As you spin your project on a lathe and use abrasives to smooth it, the rate of dust generation is staggering. Dust is unhealthy to breathe for several reasons.
First, one can develop allergies through accumulative exposure. Second, it can clog your sinuses and make it difficult to breathe at night (been there, not fun). And finally, as if those weren’t reason enough to minimize our exposure, wood dust is now classified as a carcinogen. Ugh!
There are multiple ways that a woodturner can deal with these two threats. There are numerous inexpensive, effective traditional full face shields available on the market that will provide the protection that you need.

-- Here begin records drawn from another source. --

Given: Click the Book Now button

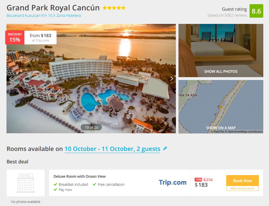Looking at the screenshot, I should (242, 181).
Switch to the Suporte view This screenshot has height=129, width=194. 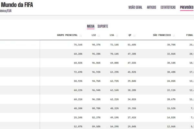coord(103,26)
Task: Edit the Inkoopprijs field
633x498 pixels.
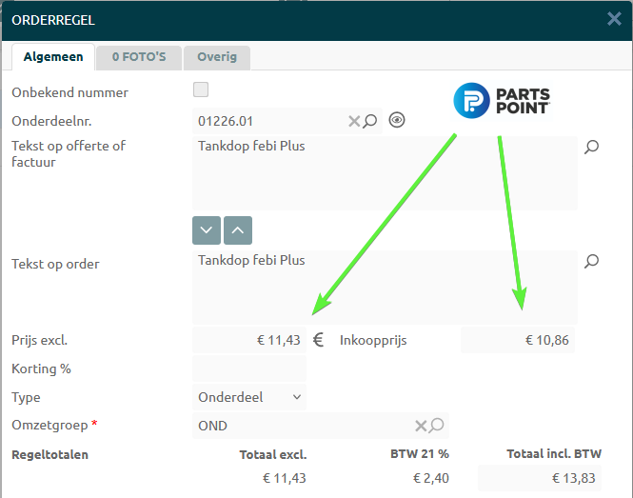Action: tap(518, 340)
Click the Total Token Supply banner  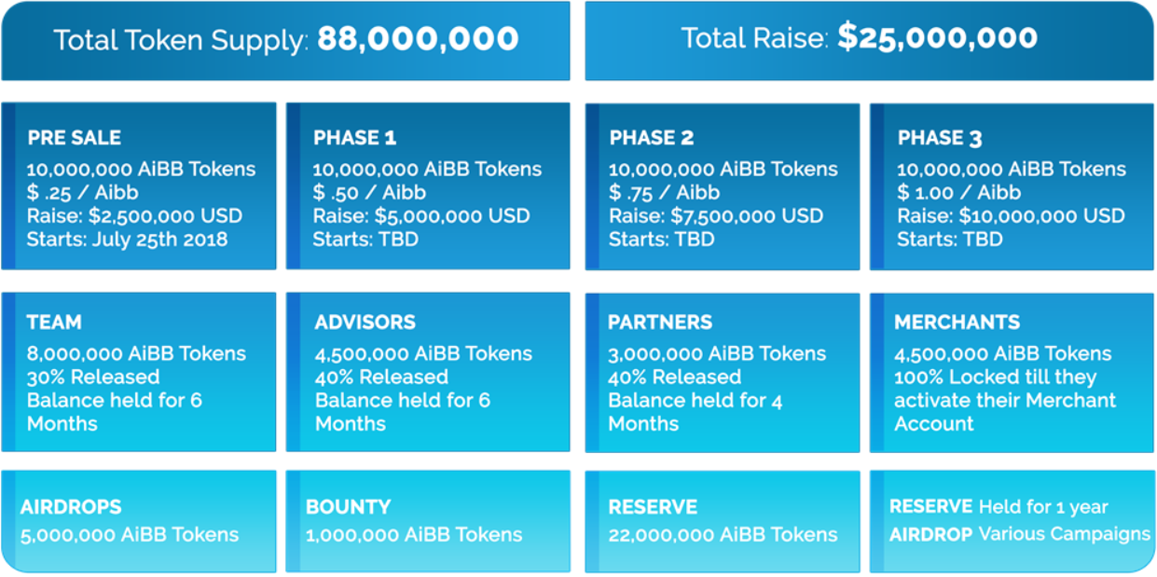(x=285, y=39)
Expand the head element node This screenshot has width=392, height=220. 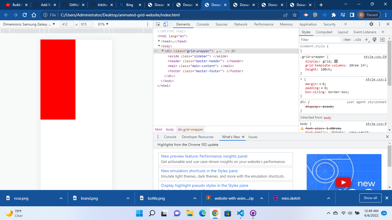(160, 41)
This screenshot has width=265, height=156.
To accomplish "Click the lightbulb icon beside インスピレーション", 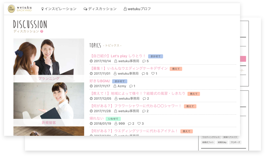I will 42,9.
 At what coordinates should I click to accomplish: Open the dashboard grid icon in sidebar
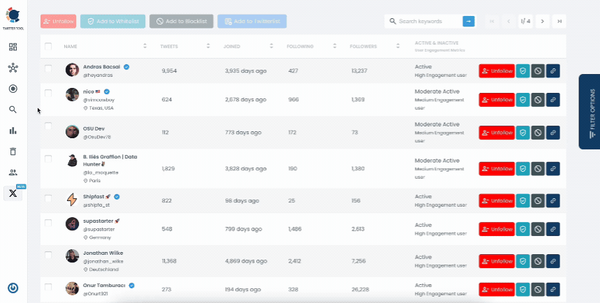pyautogui.click(x=13, y=47)
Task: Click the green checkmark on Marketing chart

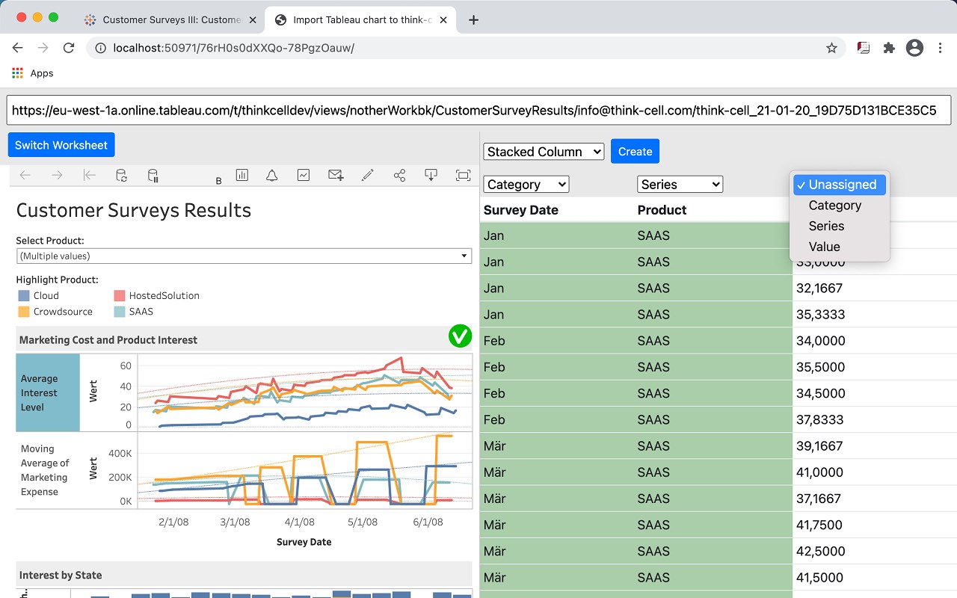Action: coord(460,336)
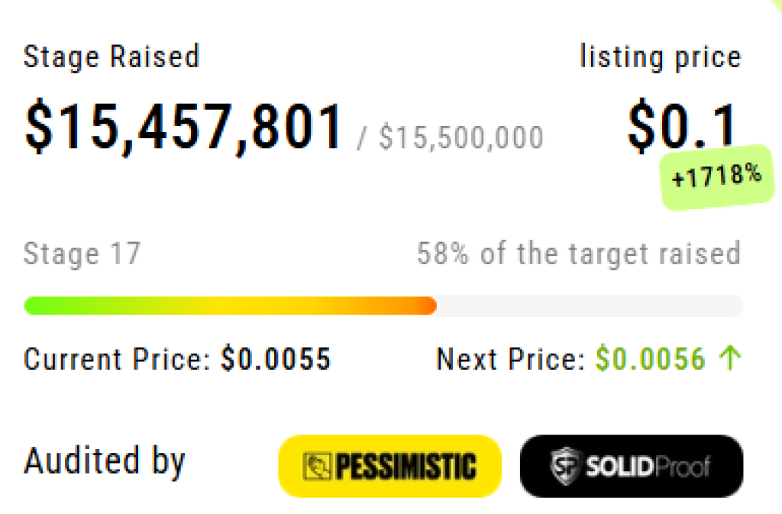Click the Next Price label

pos(510,359)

And when you can find them, traditional dust masks work well to keep the dangerous fine dust particles out of our lungs. Let’s consider those the entry level protective options.
What are the “cool kids” wearing?
But there is another option available for those who want great protection from both risks in one unit, plus the benefits of cool air flow and fog free operation. Ventilated positive air pressure face shields provide an enhanced experience over the traditional face shield / dust mask combination.

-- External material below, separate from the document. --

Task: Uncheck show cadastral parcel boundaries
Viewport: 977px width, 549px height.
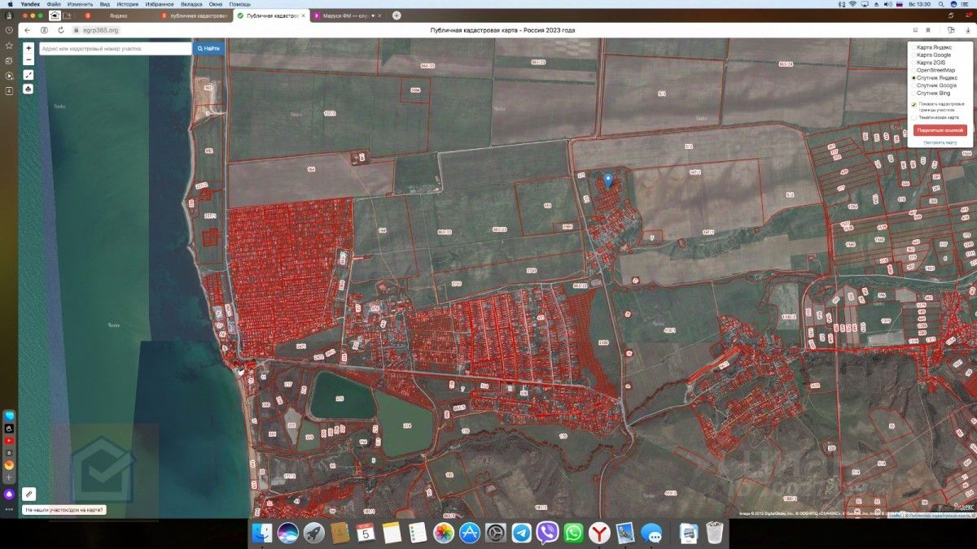Action: tap(913, 104)
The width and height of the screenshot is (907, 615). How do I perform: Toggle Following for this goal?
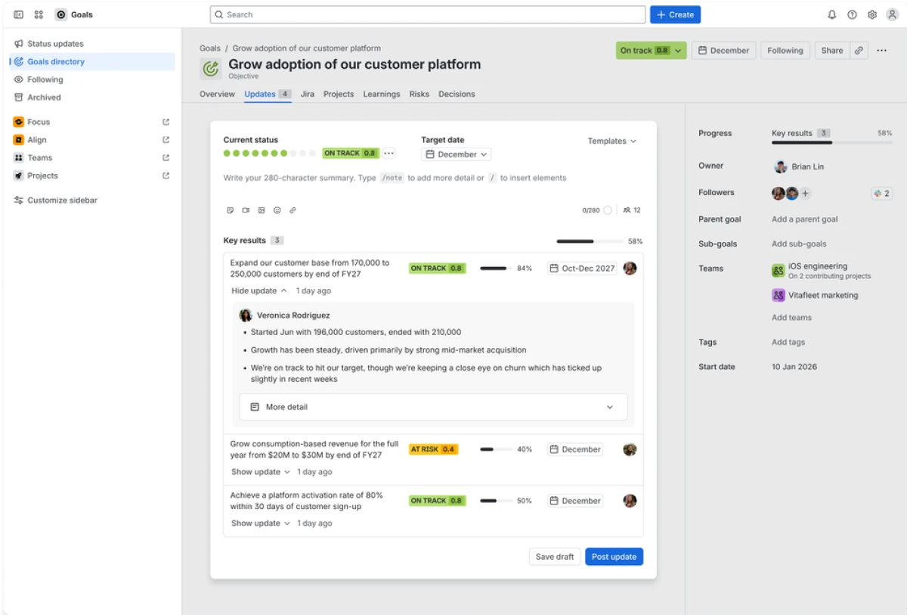(x=785, y=50)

The concept is simple: an integrated fan blows air across the inside of the shield, filtering out dust as air enters the system and creating a positive air pressure in the mask as it exits.
The positive pressure means that, although the system is not air-tight around the face, dust will not easily enter the protected space.
There are a variety of options from vendors, but they generally fall into two categories. The first type is a single piece design, where the air pump and filters are integrated into the headset.
This provides simplicity, and generally a lower cost, with a bit of added weight that has to be supported by the turner. An example is the product that I use, called the AirShield Pro by Trend.
This is an attractive option for many woodturners because of the lower price point as well as the one-piece simplicity. You can see my review of the Trend AirShield Pro here.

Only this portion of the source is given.